Although the endometrium tissue has been traditionally considered free of bacteria, recent
studies have documented the presence of an endometrial microbiome. In a pilot study conducted
by our research team, the microorganisms present in the endometrium were analysed in samples
of endometrial fluid (EF) using next generation sequencing (NGS).Consistent with previously
published studies, in normal conditions the endometrium is mainly composed of different
species of the genus Lactobacillus. It was further noted that the presence of other
pathogenic bacteria such as Streptococcus, and/or Gardnerella may alter the endometrial
microbiome and can disrupt the uterine environment, affecting implantation rates and
pregnancy success.

This project aims to validate the microbiome found in the endometrium of women of
reproductive age and try to corroborate the relationship between the endometrial microbiome
and the reproductive outcomes in patients undergoing assisted reproduction treatment (ART),
using the endometrial fluid samples to generate and validate a new diagnostic tool for
non-invasive endometrial receptivity. The use of Endometrial Receptivity Analysis (ERA) tool,
together with the analysis of the endometrial flora before the embryo transfer will allow to
evaluate the impact of the presence of endometrial pathogens on implantation in receptive
patients.

Therefore, the focus of this project is the development and clinical validation of a
non-invasive diagnosis tool to analyse simultaneously the endometrial receptivity and
microbiota, adding the microbiome study to the ERA analysis. This new tool will allow to
evaluate the endometrial factor in a comprehensive way by using non-invasive methods that
avoid endometrial biopsy (EB) collection and the discomfort caused to the patients.

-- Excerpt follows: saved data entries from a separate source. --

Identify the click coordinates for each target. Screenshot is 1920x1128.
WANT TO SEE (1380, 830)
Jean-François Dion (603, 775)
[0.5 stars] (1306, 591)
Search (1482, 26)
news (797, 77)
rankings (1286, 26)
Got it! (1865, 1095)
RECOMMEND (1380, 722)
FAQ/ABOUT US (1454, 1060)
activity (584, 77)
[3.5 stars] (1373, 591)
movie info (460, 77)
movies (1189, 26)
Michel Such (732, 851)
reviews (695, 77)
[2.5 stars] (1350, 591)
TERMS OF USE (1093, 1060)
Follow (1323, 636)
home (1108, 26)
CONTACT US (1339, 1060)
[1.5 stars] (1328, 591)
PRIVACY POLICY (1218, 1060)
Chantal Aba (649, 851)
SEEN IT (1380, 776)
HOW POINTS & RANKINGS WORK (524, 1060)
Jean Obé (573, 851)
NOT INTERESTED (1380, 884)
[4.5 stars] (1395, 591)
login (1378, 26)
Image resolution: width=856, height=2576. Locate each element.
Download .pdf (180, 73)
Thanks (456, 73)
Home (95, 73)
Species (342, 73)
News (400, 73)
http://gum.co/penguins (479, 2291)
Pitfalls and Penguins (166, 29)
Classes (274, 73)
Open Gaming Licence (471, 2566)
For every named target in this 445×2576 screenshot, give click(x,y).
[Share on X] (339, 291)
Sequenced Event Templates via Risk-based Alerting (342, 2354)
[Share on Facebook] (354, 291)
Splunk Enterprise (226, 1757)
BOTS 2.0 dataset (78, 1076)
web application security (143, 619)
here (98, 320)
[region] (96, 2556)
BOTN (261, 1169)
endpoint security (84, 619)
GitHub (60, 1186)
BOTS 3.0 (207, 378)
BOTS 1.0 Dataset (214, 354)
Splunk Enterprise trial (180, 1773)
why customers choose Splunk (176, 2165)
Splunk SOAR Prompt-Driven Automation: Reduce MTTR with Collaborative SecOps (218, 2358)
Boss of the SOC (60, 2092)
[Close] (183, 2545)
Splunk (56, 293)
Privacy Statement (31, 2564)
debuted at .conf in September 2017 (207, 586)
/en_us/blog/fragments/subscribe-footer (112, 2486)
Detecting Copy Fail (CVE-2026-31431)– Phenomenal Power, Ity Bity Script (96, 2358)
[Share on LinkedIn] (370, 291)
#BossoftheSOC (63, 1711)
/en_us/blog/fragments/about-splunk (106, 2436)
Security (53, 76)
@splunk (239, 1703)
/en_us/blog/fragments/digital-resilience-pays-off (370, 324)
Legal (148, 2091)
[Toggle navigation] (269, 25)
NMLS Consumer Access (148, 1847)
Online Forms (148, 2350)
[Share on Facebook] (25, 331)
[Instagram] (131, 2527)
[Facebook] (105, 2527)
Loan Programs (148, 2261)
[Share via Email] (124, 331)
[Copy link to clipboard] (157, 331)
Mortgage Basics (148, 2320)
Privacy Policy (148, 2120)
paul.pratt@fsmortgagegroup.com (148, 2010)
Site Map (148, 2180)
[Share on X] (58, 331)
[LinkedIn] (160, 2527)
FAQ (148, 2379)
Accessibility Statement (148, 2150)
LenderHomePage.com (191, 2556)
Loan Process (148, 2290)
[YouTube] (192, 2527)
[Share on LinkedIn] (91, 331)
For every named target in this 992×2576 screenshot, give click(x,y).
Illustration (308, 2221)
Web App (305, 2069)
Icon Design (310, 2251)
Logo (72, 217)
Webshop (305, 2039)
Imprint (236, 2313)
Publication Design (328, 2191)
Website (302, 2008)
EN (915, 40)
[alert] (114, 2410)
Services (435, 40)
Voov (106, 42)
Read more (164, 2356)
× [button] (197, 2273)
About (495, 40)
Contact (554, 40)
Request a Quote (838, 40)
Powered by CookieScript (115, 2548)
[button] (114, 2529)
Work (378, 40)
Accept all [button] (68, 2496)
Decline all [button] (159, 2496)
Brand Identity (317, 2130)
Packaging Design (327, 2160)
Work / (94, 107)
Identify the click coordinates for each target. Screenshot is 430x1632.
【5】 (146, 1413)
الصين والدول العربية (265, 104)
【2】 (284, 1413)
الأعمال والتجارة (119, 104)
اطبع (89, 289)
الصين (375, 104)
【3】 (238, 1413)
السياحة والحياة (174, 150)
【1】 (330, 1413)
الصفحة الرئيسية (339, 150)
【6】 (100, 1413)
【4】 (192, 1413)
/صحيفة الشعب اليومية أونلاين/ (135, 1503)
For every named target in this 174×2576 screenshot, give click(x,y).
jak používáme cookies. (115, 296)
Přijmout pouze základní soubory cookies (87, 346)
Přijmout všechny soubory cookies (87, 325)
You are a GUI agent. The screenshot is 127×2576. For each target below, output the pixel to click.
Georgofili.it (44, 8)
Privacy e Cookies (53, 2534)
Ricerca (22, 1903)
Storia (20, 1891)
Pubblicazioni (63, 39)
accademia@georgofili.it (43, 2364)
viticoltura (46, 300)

Embryonic implantation is a critical process to the survival of the species, that is
relatively inefficient especially in humans. Key elements are the embryo, the maternal
endometrium, and the cross-communication between them using different scientific
perspectives. Endometrial receptivity describes the phenotype that allows embryo adhesion and
placentation to occur. Due to the need of accurate, and objective molecular diagnostic test
for the receptivity status of endometrium the Endometrial Receptivity Analysis (ERA) was
developed. ERA test is a customized expression microarray that identifies the transcriptomic
expression profile signature of the personalized window of implantation (WOI). Its clinical
usefulness has been demonstrated in patients with implantation failure in whom 25% of them
have a displaced WOI becoming pregnant once the embryo transfer is performed at the proper
WOI predicted by ERA. However, this procedure requires an endometrial biopsy (EB), which is
the major drawback of this diagnosis test, because embryo transfer has to be delayed to the
next cycle, and also the possible discomforts caused to the patients. For this reason, a
previous pilot study was conducted in order to confirm whether endometrial receptivity can be
predicted through non-invasive methods in endometrial fluid (EF) samples. The gene panel of
ERA test was interrogated on epithelial and stromal cells from endometrial biopsies and cells
isolated from the EF at the single cell level, demonstrating that the major cells on the EF
classifies together with the epithelial population.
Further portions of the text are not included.